Activity
In the listing below, start your output at the line with "This screenshot has height=1385, width=1592." and end it after the line with "Task: Copy the result using the copy icon", copying every line exactly.

• • • • •

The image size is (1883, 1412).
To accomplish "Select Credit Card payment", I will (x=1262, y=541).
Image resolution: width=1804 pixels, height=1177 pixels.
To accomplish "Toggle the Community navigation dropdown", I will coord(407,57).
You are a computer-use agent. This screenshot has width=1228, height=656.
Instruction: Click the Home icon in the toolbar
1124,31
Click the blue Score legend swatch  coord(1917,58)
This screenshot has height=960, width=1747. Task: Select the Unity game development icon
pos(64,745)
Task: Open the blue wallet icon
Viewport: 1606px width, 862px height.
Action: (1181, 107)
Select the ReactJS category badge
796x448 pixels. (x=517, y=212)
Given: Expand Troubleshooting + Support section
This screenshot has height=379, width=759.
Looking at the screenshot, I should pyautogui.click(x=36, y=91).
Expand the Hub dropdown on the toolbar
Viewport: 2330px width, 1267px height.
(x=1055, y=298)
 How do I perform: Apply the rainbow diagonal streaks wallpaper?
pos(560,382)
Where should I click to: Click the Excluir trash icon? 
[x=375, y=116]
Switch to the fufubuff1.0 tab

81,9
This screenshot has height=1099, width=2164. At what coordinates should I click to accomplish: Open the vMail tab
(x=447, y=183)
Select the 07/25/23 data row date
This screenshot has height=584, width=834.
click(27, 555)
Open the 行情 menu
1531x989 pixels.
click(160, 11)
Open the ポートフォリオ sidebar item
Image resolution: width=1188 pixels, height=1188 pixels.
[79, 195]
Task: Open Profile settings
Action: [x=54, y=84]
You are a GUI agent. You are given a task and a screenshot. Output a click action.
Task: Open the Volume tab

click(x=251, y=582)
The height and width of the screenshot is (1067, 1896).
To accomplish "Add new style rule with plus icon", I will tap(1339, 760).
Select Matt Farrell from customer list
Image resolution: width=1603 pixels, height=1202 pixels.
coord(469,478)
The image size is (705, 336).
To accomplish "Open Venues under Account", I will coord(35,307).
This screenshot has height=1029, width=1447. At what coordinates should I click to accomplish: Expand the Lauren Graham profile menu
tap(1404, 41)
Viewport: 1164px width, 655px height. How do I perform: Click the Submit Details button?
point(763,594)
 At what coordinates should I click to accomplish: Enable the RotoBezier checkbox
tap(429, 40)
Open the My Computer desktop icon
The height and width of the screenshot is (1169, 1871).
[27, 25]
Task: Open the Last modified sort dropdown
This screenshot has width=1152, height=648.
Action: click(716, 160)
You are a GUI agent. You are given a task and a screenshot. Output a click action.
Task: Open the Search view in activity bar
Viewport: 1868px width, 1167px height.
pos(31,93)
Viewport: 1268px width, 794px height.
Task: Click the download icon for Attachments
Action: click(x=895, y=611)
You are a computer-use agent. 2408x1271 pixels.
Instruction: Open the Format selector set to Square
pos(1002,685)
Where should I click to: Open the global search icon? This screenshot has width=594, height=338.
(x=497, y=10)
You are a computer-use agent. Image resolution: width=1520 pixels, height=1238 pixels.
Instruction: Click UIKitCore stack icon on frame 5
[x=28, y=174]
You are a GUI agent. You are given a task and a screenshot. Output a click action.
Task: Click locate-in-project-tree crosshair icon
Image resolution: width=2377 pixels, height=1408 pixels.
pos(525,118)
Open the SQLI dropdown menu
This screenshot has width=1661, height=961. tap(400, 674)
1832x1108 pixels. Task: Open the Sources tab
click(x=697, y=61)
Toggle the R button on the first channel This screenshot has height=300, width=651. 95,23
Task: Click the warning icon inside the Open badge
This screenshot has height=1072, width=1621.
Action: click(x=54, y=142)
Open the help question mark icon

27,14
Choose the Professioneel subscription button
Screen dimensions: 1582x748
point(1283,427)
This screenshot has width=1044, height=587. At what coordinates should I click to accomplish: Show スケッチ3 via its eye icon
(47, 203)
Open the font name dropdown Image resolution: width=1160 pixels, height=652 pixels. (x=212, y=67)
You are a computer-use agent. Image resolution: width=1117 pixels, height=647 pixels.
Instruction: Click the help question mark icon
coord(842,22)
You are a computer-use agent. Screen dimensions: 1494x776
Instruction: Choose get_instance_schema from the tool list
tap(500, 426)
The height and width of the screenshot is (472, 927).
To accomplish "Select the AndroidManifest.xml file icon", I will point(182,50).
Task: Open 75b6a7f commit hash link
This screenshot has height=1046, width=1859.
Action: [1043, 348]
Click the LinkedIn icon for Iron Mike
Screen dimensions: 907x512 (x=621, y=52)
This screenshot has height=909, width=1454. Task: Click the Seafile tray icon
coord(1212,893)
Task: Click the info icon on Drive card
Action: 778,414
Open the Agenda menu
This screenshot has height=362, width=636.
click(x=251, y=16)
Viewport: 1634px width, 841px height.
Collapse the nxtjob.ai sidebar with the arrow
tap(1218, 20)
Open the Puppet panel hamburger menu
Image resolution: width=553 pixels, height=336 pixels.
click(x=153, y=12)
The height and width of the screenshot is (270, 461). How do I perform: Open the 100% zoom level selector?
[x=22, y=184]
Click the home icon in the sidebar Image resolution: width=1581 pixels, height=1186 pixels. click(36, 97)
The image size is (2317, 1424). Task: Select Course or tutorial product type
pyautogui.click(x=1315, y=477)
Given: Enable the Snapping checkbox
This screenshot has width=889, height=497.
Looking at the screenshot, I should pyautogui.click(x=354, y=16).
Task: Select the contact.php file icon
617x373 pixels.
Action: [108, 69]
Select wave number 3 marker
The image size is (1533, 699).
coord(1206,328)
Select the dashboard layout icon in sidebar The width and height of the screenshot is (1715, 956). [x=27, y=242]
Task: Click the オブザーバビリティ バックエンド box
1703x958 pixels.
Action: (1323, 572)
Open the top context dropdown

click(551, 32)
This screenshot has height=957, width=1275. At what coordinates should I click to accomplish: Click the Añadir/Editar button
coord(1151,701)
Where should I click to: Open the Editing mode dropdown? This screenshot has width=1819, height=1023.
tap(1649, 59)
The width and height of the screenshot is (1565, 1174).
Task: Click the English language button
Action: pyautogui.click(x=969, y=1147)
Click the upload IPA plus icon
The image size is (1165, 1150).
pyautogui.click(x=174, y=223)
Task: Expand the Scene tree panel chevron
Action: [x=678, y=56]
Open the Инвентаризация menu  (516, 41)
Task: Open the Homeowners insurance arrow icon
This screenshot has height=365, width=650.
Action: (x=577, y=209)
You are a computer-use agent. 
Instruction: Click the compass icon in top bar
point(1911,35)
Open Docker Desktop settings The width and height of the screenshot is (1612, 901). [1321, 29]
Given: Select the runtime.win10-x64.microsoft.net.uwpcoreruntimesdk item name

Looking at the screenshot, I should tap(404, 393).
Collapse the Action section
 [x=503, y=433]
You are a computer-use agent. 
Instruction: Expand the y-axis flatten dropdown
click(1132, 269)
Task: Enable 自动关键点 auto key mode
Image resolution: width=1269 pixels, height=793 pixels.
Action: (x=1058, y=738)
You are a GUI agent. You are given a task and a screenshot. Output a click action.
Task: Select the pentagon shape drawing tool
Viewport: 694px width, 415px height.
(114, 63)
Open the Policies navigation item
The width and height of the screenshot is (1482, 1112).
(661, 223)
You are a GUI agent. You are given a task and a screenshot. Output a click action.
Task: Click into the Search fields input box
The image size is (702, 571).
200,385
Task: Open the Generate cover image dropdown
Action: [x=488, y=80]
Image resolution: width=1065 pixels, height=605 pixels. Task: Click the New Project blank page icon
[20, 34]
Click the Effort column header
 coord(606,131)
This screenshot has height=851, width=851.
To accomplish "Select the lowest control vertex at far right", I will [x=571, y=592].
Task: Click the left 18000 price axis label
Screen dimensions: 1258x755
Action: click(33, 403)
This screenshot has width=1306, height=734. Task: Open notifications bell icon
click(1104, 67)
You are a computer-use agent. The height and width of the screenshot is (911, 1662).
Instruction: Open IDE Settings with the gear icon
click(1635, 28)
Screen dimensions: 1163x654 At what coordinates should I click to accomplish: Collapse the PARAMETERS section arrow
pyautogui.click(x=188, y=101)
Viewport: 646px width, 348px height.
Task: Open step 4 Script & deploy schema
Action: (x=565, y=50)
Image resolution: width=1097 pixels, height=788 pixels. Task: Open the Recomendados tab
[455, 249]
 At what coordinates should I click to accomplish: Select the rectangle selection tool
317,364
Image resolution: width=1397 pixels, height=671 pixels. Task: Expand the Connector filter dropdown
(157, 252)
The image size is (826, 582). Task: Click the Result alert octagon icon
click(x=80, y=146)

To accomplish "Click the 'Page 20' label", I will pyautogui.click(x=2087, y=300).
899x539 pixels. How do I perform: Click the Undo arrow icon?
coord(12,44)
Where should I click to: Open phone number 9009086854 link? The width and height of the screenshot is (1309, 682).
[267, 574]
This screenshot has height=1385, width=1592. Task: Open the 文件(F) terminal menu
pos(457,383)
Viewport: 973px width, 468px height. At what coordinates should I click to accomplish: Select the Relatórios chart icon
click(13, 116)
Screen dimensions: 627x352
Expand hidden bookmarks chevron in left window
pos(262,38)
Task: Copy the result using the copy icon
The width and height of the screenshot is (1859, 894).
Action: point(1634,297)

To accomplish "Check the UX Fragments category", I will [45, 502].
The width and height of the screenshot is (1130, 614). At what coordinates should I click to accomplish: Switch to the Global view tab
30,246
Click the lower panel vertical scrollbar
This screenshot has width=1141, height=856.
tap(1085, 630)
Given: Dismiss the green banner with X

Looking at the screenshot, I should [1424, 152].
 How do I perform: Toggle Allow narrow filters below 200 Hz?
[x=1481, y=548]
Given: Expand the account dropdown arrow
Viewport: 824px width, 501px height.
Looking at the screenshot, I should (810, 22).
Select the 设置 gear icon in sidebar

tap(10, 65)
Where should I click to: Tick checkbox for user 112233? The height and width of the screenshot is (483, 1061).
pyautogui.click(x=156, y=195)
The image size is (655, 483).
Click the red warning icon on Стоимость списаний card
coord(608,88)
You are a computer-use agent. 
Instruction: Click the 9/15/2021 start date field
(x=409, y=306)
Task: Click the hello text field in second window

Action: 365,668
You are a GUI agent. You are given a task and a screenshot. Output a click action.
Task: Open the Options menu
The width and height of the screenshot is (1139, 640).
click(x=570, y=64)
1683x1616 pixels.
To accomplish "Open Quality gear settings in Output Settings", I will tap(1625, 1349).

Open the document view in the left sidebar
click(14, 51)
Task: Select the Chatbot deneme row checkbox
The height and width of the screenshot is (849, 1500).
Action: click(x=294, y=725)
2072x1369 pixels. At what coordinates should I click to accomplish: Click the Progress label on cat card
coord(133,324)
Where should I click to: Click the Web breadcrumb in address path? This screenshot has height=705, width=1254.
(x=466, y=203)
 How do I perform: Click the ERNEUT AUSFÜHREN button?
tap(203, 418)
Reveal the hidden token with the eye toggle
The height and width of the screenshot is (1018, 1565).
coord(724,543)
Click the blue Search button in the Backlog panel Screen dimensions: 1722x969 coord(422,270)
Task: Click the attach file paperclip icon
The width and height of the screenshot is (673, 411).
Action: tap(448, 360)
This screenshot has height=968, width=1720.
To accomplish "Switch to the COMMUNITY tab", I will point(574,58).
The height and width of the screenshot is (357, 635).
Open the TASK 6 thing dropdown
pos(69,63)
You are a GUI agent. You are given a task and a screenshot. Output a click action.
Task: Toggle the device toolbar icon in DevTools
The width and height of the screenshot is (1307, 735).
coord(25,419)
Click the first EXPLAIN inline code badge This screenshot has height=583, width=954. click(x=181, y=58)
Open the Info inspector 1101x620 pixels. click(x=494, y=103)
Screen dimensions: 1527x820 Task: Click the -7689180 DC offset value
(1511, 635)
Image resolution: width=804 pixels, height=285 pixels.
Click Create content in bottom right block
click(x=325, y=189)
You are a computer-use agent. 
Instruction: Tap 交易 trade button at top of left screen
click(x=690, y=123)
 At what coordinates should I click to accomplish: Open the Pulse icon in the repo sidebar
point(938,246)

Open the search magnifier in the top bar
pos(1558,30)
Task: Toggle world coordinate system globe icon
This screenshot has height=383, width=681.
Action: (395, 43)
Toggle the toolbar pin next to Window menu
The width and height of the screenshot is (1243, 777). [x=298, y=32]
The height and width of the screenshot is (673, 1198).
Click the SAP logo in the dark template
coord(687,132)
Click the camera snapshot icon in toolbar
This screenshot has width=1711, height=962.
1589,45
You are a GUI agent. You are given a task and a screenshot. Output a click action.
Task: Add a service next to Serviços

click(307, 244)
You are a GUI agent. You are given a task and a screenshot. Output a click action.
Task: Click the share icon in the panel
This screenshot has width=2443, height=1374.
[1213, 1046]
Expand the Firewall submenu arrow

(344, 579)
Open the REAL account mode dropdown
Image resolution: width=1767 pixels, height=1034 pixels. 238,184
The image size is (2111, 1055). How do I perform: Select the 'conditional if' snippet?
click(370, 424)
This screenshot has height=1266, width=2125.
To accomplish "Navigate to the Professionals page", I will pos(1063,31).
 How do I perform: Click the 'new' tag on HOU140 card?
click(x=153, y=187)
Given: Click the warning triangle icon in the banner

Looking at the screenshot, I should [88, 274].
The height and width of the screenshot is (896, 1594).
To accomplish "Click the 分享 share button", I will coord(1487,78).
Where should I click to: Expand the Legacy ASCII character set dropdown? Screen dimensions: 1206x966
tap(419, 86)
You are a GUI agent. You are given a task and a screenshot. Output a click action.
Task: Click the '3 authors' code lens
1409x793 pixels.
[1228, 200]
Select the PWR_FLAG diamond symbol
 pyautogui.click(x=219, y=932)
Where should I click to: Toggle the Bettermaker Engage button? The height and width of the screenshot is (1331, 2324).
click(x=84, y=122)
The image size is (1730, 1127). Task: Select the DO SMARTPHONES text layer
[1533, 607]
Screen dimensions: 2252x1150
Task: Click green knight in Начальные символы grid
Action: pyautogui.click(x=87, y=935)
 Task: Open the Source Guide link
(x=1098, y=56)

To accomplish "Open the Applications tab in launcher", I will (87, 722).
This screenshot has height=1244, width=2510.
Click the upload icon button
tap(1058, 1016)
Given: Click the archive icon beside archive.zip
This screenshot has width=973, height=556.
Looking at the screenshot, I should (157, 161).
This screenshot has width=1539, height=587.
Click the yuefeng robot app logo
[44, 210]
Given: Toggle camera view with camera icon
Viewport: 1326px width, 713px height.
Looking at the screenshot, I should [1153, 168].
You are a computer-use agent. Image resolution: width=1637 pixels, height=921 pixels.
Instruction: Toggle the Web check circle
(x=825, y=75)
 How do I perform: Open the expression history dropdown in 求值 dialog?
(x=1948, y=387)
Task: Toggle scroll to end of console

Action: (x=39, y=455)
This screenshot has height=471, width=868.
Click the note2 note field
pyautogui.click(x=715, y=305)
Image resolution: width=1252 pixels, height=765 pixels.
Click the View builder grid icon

• • • • •

Finished task
This screenshot has height=1385, width=1592. Task: Open the 文件(F) terminal menu
pos(457,383)
Viewport: 973px width, 468px height. At what coordinates should I click to accomplish: Select the Relatórios chart icon
click(13, 116)
Screen dimensions: 627x352
Expand hidden bookmarks chevron in left window
pos(262,38)
Task: Copy the result using the copy icon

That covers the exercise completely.